### Dataset excerpts
+++++

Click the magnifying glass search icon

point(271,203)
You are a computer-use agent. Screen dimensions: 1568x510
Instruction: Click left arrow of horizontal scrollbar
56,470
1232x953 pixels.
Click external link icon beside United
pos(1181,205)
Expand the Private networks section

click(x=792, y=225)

+++++

### What is expected
The requested output is the line holding "You are a computer-use" and every line after it up to the last line of the listing, exactly, with nothing else.

### Expected answer
You are a computer-use agent. Screen dimensions: 1568x510
Instruction: Click left arrow of horizontal scrollbar
56,470
1232x953 pixels.
Click external link icon beside United
pos(1181,205)
Expand the Private networks section

click(x=792, y=225)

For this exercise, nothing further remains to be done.